Kansas Moves to Protect Seniors from Obamacare Cuts to Medicare
Kathleen Sebelius’ home state of Kansas has become the front line in the battle over Obamacare, with conservatives fighting to preserve Medicare and local control over health care policy while Democrats try to end both.
The Kansas legislature adopted the Health Care Compact, a measure that would give Kansas control over healthcare decision-making and the ability to opt-out of Obamacare. Kathleen Sebelius’ cronies in AARP and the state insurance commission immediately launched a disinformation campaign to spook Governor Brownback into vetoing the bill, claiming the compact would destroy Medicare.
The truth is passage of Obamacare ended Medicare as we know it because it cuts $716 billion from Medicare and establishes a new, unelected panel, the IPAB (Independent Payment Advisory Board), with the power to cut Medicare spending and services.
The Health Care Compact (HCC) provides a regulatory shield so states may opt-out of Obamacare, protect seniors, and ensure the states are no longer passive observers of Washington’s Medicare decisions. States are in control.
You’ll never hear that from the AARP, which likes to portray itself as the defenders of Medicare. Instead of telling the seniors the truth about the Health Care Compact, it is attacking it with more straw men than ever appeared in all the wheat fields of Kansas.
Why? The answer is simple: follow the money. AARP stands to make billions in insurance royalties as seniors buy more so-called Medigap supplemental insurance policies to make up for Obamacare cutbacks to traditional Medicare plans.
To quote from a House Ways and Means Committee report:
UnitedHealth Group (“United”) is AARP’s largest business partner. As part of the United and AARP business agreement all three of the Medicare insurance product lines are marketed under the AARP brand name. From 2007 to 2009, United’s royalty payments to AARP have grown from $284 million in 2007 to $427 million in 2009, a 50% increase.
State insurance rate filings show that, in 2010, AARP retained 4.95% of seniors’ premiums for every Medigap policy sold under its name. Therefore, the more seniors enroll in the AARP branded Medigap plan, the more money AARP receives from United.
Having carefully cultivated its image as their friendly consumer advocate, it’s probably too much to expect the AARP to tell seniors that, like Fred MacMurray in Double Indemnity, it’s actually an insurance salesman who doesn’t have their best interest at heart.
But that doesn’t excuse Kansas Insurance Commissioner Sandy Praeger.
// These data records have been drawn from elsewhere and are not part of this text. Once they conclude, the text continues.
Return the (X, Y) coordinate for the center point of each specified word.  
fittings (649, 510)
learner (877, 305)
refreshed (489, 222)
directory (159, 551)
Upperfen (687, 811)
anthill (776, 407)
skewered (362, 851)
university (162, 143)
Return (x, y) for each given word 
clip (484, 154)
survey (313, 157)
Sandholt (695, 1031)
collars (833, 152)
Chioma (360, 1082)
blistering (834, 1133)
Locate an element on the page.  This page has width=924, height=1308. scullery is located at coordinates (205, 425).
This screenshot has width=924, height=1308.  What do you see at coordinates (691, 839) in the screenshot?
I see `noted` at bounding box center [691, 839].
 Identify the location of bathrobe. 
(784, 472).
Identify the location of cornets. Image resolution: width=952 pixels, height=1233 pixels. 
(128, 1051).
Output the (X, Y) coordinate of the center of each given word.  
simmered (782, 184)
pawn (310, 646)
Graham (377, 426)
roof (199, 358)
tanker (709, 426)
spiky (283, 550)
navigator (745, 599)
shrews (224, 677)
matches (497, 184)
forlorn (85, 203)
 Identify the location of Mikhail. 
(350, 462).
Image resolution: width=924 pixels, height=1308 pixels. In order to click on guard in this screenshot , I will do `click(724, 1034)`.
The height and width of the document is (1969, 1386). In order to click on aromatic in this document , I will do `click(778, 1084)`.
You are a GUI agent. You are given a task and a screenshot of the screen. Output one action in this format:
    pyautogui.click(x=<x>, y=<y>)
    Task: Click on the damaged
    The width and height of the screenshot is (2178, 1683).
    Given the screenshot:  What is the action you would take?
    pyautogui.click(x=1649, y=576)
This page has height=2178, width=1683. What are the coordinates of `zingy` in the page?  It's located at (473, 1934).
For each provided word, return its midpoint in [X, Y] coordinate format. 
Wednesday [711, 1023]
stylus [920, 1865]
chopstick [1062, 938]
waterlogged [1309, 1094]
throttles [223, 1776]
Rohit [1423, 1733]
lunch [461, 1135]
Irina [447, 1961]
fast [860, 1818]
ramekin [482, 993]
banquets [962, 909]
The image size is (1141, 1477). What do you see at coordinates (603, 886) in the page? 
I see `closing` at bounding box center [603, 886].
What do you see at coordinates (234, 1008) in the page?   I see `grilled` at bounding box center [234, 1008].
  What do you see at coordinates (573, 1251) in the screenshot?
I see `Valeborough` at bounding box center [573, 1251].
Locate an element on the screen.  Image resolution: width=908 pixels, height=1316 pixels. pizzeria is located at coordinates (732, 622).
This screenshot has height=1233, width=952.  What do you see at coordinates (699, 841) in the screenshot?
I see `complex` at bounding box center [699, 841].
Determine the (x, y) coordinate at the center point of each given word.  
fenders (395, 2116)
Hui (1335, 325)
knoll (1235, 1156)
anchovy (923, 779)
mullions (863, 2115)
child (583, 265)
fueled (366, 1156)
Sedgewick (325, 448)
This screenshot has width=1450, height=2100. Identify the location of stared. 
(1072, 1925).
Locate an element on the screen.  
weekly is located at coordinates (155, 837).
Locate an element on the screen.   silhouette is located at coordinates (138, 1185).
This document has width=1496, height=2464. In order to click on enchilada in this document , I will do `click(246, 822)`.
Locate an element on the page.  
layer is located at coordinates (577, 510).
She’s been acting as the AARP’s shill, calling on Governor Brownback to veto the Health Care Compact.
Praeger won’t tell seniors that AARP is one of the biggest insurance peddlers in the nation and stands to make billions from Obamacare’s cuts to Medicare.
Praeger’s not running for re-election. Considering the audition quality performance she’s giving the ringmasters at AARP, you have to wonder if they have a well-padded seat waiting for her after she leaves office.
That’s something else Praeger refuses to tell the good people of Kansas.